THE leader of West Sussex County Council has said a multi-agency report into the June floods published today (December 13) is ‘just the beginning’.
A series of key issues have been highlighted in the report,commissioned to look into the reasons behind major flooding in parts of the county.
The multi-agency report said many drainage systems were ‘overwhelmed’ by the scale of the weather, described as a ‘once in 200-year’ event, with 192 per cent above average rainfall between April and September and 400 per cent in June.
“Modern surface water systems are generally designed to frequencies of 25 to 100 years,” said the report.
“Consequently, not unexpectedly, many systems were overwhelmed causing flooding in vulnerable low areas.”
It goes on to say the events of June 10 and 12 highlighted various weaknesses in both the management of drainage and its infrastructure. “Some of these are in the process of being resolved, others will require further detailed work or investigation,” it said.

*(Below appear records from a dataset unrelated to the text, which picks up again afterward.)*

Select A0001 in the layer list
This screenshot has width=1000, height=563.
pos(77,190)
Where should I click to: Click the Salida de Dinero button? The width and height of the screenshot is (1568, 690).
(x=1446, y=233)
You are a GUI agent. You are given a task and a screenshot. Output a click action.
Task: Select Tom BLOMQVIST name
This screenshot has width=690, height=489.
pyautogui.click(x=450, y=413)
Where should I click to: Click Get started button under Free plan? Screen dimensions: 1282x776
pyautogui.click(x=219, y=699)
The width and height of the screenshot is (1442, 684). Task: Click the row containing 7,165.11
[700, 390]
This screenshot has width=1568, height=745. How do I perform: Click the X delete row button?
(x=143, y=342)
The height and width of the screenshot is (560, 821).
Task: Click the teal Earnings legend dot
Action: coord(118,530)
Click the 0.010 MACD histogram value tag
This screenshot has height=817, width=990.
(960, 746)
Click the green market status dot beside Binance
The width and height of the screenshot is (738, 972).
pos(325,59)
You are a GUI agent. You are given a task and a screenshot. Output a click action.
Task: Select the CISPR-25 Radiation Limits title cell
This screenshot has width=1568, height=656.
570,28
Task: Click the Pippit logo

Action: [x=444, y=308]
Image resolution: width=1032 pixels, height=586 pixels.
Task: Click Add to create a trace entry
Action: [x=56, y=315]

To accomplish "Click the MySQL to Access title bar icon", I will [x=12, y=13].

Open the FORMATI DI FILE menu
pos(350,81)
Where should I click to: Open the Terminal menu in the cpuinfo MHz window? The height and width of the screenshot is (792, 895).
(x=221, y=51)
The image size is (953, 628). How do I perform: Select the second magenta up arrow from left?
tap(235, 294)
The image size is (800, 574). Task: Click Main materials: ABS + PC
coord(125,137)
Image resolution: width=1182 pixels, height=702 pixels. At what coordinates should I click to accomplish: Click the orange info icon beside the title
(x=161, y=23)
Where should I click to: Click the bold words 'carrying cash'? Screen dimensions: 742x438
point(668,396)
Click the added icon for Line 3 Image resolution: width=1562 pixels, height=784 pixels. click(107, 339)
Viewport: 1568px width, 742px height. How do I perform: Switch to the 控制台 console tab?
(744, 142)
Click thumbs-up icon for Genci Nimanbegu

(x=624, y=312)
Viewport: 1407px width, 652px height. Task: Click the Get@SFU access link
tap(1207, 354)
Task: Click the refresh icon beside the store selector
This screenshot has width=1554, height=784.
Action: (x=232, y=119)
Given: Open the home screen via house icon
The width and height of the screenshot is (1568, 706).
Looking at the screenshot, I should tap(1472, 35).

The report lists drainage works and investigations already carried out since June with 231 drainage improvements carried out as well as jetting of 174 drains and CCTV surveys of drainage systems.
It was compiled by a multi-agency group including West Sussex County Council, the Environment Agency, Southern Water, Worthing Borough Council and Chichester and Arun District Councils.
The report said the worst of the weather was between Worthing and the West Sussex border with Hampshire.
The highest rainfall was recorded in the Bognor Regis and Chichester areas.
Littlehampton was also badly affected.
An estimated 780 properties were flooded with some families still waiting to return to their homes.
Among the key issues and actions detailed in the report are:
Identify responsibility for all elements of the drainage infrastructure – a register is already being developed.
To build on the work of the National Flood Forum and encourage more community action groups to assist in the management of drainage matters.
Launch an information campaign on the importance of drainage and individual responsibilities.
The report said publicly owned drainage systems should be maintained and upgraded where there is a clear deficiency, but adds the June event was so “extreme that even well designed and maintained systems failed to cope with the volume of water.”
Including detailed maps and photographs, the report takes an in-depth look at the various individual areas which were most affected with individual recommendations and future actions.
In a foreword, county council leader Louise Goldsmith said: “This report is the beginning of an on-going process which the county council will continue to drive.
“Whilst it does not hold all the answers to the problems that occurred in June, it does set out what needs to be done and the challenges that we all face and will only resolve through working together.”
Speaking after publication of the report, she added: “Essentially, it was just the sheer scale of unprecedented torrential rain that overwhelmed some of the systems maintained by the various agencies.
“This once in 200-year event stretched our infrastructure and the emergency services to the very limit.
“I want to reassure people that all the agencies involved will not let the focus on drainage issues slip, and are working together to ensure that we do as much as we can to protect homes and businesses.
“The events of June were a very traumatic time for a large number of people, some of whom are still unable to return to their homes, and that is a key reason for this in-depth report.”
The flood report will be published later today on the county council’s website.
It will also be considered over the coming months by West Sussex County Council’s county local committee meetings, which meet in public.
Parish councils are also being invited to study it at their future meetings.
Mrs Goldsmith said: “I know the report has been concentrating on the events of June, but the risk of flooding is ever present.
“I would urge people to be vigilant, check if they are at risk, sign-up for flood warnings, and follow the advice on our website and that of our partners such as the Environment Agency, and ensure that they have made provision to protect their properties.”